Barcelona-92

«La inversión en los deportistas dio sus frutos»

Paloma y Blanca, en una concentración de la selección española en 1992. / Henar Sastre
PALOMA ARRANZ Y BLANCA MARTÍN-CALERO. Balonmano PALOMA ARRANZ Y BLANCA MARTÍN-CALERO. Balonmano

Solo ganaron a Nigeria, pero la experiencia marcó un antes y un después en el balonmano femenino

Viernes, 11 agosto 2017, 15:16

Auténticas pioneras en una especialidad como el balonmano que comenzaba a despuntar dentro del deporte femenino, Paloma Arranz y Blanca Martín-Calero eran la avanzadilla de un equipo universitario que marcó una época en el balonmano vallisoletano. Participante como país anfitrión, tan solo logró vencer a Nigeria, pero la experiencia de trabajo de la selección marcó una nueva etapa en el balonmano nacional.

«Fue una experiencia irrepetible ya que una Olimpiada es el evento por excelencia para cualquier deportista y en este sentido nos podíamos sentir como elegidas, aunque al final era una competición más», relata Paloma Arranz, mientras que su compañera, la central Blanca Martín-Calero destaca «la tremenda alegría y el ambiente festivo y emocionante que se vivía en Barcelona. Sabíamos que competíamos porque éramos país organizador, pero trabajamos muy duro, jugamos muy bien y en un excelente ambiente».

Para Paloma, Barcelona-92 no supuso nada especial a nivel personal, si bien reconoce que «significó un antes y un después en la modernización de los Juegos Olímpicos. Fueron los Juegos más mediatizados».

Blanca dio un pequeño vuelco a su vida, «dejé aparcados los estudios de Ingeniería para ir en marzo a la concentración, y aunque luego acabé la carrera, es cierto que en la empresa donde he trabajado durante 17 años me dijeron que me habían contratado por mi pasado de deportista olímpica y los valores que van implícitos, como el espíritu de equipo que siempre he defendido».

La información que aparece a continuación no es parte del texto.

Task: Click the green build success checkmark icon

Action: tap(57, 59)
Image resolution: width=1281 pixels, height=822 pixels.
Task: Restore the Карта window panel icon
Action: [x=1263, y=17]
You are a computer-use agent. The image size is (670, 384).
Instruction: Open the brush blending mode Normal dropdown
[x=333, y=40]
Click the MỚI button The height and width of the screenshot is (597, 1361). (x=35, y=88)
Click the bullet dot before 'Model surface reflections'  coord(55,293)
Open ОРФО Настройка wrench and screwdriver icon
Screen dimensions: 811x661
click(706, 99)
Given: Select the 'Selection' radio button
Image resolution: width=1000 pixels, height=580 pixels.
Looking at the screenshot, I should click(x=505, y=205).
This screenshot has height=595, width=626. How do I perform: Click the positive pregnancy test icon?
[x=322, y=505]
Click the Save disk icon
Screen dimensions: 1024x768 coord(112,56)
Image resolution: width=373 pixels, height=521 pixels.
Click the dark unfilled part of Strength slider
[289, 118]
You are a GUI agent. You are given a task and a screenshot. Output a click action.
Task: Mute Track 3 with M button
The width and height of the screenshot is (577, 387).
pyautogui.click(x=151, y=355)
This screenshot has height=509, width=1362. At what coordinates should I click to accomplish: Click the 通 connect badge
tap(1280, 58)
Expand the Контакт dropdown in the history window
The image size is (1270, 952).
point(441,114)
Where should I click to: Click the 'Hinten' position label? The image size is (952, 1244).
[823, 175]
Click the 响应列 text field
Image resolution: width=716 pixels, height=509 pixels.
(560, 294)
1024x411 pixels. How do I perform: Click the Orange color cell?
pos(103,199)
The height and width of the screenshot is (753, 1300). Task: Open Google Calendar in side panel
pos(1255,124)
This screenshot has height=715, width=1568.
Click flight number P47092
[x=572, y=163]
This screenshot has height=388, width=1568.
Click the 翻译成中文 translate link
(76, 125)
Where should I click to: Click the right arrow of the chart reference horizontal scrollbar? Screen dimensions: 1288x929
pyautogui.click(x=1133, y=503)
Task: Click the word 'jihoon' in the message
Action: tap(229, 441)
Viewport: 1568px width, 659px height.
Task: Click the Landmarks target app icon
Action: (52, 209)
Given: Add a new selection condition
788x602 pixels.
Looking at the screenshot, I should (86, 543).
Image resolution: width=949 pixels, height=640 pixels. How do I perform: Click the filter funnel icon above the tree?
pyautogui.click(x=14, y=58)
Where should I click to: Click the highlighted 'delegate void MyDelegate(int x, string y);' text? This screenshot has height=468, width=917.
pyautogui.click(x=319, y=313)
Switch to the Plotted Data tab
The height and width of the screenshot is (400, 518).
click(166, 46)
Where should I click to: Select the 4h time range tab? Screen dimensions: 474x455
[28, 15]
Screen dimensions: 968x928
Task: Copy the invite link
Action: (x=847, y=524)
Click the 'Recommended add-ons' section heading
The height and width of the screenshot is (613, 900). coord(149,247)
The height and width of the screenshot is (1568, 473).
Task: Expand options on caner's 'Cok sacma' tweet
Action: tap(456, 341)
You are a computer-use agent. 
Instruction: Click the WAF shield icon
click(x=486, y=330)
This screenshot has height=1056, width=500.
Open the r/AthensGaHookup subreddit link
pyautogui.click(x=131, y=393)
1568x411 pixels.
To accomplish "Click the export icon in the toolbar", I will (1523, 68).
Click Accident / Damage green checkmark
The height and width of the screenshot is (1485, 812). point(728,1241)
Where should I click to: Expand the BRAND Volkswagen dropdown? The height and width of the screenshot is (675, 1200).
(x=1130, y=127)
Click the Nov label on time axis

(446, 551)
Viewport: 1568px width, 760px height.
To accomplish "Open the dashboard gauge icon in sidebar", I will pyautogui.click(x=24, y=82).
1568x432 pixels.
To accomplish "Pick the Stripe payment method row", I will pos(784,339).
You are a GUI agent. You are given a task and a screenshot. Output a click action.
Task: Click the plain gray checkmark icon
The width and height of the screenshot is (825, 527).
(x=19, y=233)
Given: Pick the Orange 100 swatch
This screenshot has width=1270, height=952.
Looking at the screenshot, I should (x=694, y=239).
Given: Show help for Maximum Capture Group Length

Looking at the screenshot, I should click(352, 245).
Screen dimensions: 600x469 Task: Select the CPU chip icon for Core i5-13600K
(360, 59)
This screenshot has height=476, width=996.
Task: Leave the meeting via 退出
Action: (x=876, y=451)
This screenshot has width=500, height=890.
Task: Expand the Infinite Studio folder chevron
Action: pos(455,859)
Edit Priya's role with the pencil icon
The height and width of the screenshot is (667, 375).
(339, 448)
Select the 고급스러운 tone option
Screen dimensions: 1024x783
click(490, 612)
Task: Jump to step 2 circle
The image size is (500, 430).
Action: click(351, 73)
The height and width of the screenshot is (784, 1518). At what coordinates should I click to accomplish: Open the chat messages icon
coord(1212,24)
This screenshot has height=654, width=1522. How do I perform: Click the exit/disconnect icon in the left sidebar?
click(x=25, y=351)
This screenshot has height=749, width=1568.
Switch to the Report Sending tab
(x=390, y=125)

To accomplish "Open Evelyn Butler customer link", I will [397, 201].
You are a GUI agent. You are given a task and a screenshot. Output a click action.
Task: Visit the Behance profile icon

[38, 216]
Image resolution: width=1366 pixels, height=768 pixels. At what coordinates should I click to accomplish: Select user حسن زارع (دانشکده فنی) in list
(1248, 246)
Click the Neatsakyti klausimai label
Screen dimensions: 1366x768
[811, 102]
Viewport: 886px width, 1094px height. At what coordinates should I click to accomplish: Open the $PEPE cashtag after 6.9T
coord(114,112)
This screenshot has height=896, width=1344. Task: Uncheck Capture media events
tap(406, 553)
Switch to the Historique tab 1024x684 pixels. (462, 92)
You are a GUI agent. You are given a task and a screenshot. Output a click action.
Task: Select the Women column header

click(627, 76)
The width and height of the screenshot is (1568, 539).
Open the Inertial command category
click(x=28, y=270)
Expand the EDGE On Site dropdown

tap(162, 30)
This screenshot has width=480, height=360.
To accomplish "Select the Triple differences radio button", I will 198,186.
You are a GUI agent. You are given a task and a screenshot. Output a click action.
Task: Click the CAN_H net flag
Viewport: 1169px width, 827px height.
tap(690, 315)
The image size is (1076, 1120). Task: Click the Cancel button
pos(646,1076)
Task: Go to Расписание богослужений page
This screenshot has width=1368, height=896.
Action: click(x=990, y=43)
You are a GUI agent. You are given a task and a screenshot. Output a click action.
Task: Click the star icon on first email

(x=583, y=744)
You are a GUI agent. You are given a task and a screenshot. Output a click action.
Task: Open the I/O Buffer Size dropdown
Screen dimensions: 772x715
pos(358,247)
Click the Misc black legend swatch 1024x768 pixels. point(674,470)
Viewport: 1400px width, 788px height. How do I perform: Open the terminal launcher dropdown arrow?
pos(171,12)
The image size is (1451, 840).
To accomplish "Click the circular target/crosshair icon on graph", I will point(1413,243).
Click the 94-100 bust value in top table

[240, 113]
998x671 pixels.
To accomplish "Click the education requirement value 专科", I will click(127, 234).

Un cuarto de siglo después, Blanca guarda «como un tesoro en el corazón» el recuerdo de Barcelona-92 y reconoce que fue muy «afortunada» por vivir esa experiencia. «Se pusieron todos los medios posibles, desde el programa Objetivo-92 al ADO, etc. Todos los equipos nos preparamos a conciencia y eso al final da sus frutos», comenta Blanca, que en este sentido coincide con Paloma para quién «la inversión económica en los deportistas hizo que el resultado deportivo en Barcelona-92 haya sido irrepetible».

Y Blanca también lo explica comentando que «en España siempre había talentos naturales, pero faltaba la modernización y tecnología para obtener el mejor rendimiento. Ahí sí que ha cambiado notablemente el deporte. Ahora hay psicólogos, nutricionistas, preparadores físicos y nuevas tecnologías que ayudan sobremanera a los atletas». Paloma precisa que «todos los deportes minoritarios experimentaron un crecimiento enorme, y muy en especial el deporte femenino. Se pusieron los medios y se obtuvieron resultados. Luego, la crisis ha pegado un frenazo enorme, al menos en el balonmano femenino, que ha obligado a muchas jugadoras a emigrar al extranjero».

Paloma acabó su carrera deportiva en San Sebastián, donde aprovechó para estudiar restauración y hostelería. Es la actual propietaria y cocinera jefe del Restaurante Puerto Chico. Por su parte Blanca Martín-Calero reside en París, donde estuvo trabajando 17 años en L’Oreal. Tras un año sabático, quiere enfocar su vida hacia el desarrollo sostenible y la meditación.

Datos personales: Blanca Martín-Calero. Valladolid, 12-5-1970. Jugó en el Universitario y en el Bidebieta. Bronce en los Juegos del Mediterráneo 1993-Paloma Arranz. Valladolid, 15-8-1969. Jugó en el Universitario y en el Bidebieta. Bronce en los Juegos del Mediterráneo de 1991 y 1993.

Actuación en Barcelona 92: Séptimas, tras vencer a Nigeria (26-17).

Ocurría en Valladolid en 1992: La policía buscaba al ‘violador del ascensor’, Pedro Luis Gallego, con gran alarma social, mientras el alcalde Tomás Rodríguez Bolaños gestionaba sacar el Hospital Río Hortega del centro a la zona sur, negociaba que la autovía Madrid-Santander pasase por Valladolid e indicaba que el futuro de la ciudad pasaba por que la línea de AVE llegase a Valladolid y se soterrasen las vías del ferrocarril.